Political WhiningA May 15 letter writer reminds me that...


May 26, 1993

Political Whining

A May 15 letter writer reminds me that recently we've been hearing a lot of whining from conservative commentators over President Clinton's right to attend services at the Vietnam Memorial in Washington.

I wonder if we would hear similar cries of outrage if Pat Robertson had won his bid for the presidency; according to some biographies, Robertson avoided combat duty in Korea because his influential father pulled some strings. If this proved to be true, would these same commentators bring this to our attention? Call me a cynic but somehow I doubt it.

By the same token, will right-wing commentators take note of the fact that the American Civil Liberties Union is defending Eden Jacobowitz over his "water buffalo" remark at the University of Pennsylvania? I doubt that as well. I've heard nary a peep from them when the ACLU has defended anti-abortion protestors' right of free speech.

I guess in these peoples' case, if you can't be fair, you might as well be consistent.

Steve Stiles


Magnet Schools

The arbitrary and capricious decision by Baltimore County Executive Roger Hayden to withdraw funds from the proposed magnet Sudbrook Middle School just several months shy of its opening is outrageous, short-sighted and racially provocative.

The magnet school concept is long overdue in Baltimore County. It is a concept which seeks excellence in students and teachers. It teaches to strengths. It provides equal opportunity to people of all races and creeds to seek the school which fits the student best. It provides the opportunity for parents to choose a magnet school over a private school.

The current system of school districts, supported by Mr. Hayden and his mentor, former Superintendent Robert Dubel, only further teach to the lowest common denominator student and perpetuate racially separated schools and racial conflict.

While I understand that many in the Hayden administration were officials under the former education regime, it is still beyond me how Mr. Hayden can continue to ignore increasing enrollments, bureaucratic education and racial uneasiness.

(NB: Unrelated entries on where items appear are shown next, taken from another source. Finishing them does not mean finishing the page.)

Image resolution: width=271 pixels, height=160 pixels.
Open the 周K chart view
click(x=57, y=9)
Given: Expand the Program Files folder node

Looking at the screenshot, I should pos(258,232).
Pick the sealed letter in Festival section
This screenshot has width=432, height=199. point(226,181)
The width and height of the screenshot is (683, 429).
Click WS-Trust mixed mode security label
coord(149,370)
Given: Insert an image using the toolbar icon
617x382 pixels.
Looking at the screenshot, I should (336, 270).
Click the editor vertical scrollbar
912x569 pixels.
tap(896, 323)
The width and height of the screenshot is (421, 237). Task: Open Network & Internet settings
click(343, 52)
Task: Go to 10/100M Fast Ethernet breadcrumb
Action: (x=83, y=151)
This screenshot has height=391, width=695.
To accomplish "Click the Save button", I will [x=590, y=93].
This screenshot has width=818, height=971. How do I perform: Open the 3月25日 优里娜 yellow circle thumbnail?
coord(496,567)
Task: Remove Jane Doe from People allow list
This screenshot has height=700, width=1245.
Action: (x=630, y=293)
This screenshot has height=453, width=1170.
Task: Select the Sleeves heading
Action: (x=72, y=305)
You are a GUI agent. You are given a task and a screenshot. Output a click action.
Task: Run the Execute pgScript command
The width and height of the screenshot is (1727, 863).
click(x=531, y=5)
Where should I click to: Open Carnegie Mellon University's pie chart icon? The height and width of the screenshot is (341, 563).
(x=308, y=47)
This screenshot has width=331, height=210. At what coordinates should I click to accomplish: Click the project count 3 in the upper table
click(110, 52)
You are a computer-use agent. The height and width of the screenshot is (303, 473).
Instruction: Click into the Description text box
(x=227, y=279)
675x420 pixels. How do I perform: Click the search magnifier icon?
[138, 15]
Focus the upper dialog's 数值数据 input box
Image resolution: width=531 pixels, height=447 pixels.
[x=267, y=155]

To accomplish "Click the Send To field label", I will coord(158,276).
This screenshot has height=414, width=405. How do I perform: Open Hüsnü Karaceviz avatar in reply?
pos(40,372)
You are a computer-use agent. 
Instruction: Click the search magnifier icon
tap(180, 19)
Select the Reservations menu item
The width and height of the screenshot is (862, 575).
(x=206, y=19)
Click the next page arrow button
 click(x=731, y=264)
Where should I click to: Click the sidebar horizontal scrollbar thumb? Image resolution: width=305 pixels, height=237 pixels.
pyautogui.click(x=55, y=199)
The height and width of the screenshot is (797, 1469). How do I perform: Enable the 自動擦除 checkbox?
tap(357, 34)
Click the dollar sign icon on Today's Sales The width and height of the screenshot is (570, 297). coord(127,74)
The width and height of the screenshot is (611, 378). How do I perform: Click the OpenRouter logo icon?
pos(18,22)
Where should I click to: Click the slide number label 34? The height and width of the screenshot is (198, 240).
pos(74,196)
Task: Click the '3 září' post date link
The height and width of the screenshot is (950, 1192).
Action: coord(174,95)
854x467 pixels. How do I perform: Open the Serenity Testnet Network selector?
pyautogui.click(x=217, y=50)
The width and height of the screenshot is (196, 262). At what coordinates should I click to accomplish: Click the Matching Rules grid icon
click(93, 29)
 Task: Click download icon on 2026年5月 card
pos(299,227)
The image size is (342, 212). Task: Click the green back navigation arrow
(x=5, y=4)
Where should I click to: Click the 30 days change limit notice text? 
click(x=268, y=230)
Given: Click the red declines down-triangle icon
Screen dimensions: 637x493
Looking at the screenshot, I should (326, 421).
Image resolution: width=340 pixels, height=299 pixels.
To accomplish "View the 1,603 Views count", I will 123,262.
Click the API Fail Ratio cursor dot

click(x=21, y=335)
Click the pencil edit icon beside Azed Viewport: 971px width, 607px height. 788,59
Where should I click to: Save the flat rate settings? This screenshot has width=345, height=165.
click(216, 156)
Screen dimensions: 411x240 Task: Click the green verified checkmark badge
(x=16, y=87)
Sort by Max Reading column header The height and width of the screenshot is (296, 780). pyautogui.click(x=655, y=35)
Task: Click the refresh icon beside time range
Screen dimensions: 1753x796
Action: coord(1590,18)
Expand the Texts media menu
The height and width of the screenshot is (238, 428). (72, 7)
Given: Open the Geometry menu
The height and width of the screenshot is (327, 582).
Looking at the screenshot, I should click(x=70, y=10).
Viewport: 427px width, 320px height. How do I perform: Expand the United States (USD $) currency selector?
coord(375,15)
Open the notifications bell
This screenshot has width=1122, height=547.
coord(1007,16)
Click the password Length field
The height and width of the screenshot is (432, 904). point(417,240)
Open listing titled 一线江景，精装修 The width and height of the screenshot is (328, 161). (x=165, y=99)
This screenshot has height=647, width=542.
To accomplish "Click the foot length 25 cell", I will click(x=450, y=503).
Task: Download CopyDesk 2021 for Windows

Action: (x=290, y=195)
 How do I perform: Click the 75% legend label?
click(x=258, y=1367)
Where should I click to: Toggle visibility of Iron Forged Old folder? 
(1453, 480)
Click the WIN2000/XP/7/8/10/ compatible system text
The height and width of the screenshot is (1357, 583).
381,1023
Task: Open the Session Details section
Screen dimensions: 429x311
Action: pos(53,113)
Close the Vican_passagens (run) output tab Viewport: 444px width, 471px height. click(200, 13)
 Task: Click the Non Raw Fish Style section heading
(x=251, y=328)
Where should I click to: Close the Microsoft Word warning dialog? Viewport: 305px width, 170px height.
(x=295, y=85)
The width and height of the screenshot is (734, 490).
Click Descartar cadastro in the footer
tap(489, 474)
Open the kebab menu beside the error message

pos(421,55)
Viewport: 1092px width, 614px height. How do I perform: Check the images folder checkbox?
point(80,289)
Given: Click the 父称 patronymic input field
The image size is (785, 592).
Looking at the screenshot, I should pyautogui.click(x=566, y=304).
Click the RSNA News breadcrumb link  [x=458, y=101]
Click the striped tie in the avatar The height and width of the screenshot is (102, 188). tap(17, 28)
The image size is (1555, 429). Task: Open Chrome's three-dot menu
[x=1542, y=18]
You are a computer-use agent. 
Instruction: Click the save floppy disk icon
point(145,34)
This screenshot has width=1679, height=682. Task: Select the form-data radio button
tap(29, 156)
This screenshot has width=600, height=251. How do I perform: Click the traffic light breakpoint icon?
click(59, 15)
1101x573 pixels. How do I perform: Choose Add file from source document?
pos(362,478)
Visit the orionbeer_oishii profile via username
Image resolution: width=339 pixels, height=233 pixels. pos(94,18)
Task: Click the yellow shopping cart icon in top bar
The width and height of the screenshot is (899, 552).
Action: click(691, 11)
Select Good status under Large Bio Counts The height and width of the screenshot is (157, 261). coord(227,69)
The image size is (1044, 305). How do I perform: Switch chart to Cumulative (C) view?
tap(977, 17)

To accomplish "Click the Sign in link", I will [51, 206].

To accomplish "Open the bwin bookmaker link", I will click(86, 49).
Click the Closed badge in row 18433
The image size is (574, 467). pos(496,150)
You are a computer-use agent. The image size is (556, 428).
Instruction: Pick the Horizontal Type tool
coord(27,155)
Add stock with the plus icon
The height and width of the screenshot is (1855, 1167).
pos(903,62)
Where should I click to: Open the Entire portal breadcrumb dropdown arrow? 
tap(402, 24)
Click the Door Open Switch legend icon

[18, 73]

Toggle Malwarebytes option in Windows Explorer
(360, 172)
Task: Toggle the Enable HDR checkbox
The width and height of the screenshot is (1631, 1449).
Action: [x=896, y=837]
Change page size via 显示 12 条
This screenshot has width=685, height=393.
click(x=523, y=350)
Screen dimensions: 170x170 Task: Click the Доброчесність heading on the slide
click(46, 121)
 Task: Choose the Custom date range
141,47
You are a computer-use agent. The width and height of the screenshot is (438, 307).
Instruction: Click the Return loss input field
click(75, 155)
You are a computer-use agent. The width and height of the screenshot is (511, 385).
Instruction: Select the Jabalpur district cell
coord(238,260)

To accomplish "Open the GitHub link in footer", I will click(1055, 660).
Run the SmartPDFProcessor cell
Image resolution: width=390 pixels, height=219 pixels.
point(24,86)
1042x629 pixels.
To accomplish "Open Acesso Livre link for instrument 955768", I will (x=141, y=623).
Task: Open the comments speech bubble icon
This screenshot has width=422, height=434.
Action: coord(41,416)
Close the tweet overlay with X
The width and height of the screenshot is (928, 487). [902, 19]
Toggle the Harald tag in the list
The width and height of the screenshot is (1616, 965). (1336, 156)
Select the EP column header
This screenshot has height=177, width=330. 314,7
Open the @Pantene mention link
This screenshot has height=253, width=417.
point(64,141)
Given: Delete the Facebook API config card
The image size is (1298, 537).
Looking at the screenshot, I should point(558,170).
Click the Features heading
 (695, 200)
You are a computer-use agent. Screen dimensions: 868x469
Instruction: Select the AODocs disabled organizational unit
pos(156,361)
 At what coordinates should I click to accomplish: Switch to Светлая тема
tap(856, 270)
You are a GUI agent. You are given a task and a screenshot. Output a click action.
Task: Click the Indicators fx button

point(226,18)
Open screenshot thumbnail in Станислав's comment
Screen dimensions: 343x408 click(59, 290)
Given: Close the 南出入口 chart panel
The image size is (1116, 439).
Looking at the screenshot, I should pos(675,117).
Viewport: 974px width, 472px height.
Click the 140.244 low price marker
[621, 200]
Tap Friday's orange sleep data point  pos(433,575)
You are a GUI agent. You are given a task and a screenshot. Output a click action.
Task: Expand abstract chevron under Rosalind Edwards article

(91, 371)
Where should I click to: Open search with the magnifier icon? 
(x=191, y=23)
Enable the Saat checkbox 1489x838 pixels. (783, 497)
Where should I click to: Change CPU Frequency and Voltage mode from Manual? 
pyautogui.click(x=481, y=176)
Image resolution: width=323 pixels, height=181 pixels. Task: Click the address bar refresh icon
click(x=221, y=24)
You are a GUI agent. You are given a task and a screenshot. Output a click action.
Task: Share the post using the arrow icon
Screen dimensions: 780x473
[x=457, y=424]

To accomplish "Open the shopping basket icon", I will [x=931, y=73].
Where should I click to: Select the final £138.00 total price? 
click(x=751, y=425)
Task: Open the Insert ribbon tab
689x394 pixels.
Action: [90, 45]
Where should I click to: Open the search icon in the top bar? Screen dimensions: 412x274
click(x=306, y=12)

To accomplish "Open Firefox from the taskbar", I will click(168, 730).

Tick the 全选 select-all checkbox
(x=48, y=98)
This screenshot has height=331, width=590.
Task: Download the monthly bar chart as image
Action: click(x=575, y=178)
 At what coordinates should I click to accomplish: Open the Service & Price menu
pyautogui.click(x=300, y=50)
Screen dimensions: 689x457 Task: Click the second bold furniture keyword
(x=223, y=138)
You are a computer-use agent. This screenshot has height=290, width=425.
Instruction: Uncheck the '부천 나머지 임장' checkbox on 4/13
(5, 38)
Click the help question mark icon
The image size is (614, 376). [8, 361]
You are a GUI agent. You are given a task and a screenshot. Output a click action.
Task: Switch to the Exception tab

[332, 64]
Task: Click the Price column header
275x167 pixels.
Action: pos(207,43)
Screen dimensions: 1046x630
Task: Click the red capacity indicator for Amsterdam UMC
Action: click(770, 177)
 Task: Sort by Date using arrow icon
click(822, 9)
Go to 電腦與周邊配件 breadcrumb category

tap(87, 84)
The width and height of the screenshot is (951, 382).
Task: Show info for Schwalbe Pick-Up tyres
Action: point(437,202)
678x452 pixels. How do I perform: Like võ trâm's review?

I urge Mr. Hayden to retreat from his position and let the school system change. The citizens of Baltimore County cannot afford to let the school system stagnate. It must change if our students are to be competitive in higher education and in the marketplace.

Lawrence A. LaMotte

Owings Mills

The writer is a member of the Maryland House of Delegates.

City's Victims

I agree in principle with Mayor Schmoke's plan to require future Baltimore City workers to reside in the city. However, the mayor must legislate and enforce strong housing laws to protect both homeowners and renters who desire to work and live in Baltimore City.

Recently, I made a unilateral decision to work and live in the city after 30 years of living abroad and in other American cities.

A year ago in April, I purchased a condominium through a city homeownership project. Our family looked forward to being able to participate in the life of an old, historic community. However, our dreams were shattered by the problems we experienced with the builders of our condo.

We are now the victims of a city housing program. For more than one year we have been trying to have the builders and the local sponsors of the project honor their contract warranties.

Baltimore City has many home ownership programs, but they are poorly administered. Our condo is an example.

Carole Owens Lupunga


The Free Enterprise System Can Work

I read the "Memo to Hillary: Try a Single-Payer Plan" by Spyros Andreopoulos (Opinion * Commentary, March 23).

I am constantly amazed at the number of individuals who fail to recognize the premise that America is built on the free enterprise system.

The system is not perfect and requires legislative intervention at times to maintain fairness; however, the suggestion that government bureaucracy is the answer to our health care "crisis" is way off the mark.

How can anyone refer to our government as a more efficient alternative to manage our health care system? We are $4 trillion in debt and growing by the minute.

Let's set the record straight. The insurance industry, on its own, did not make health insurance cheaper for the healthy and more expensive for those in poor health.

The businesses and individuals demanded lower costs because our citizens pressured carriers to lower costs for those who had little or no claims. There is no magic in this in that they, of course, had to raise costs for the unhealthy. Unfortunately over time, the competition for healthy insureds became intense, thereby costing the unhealthy more and more.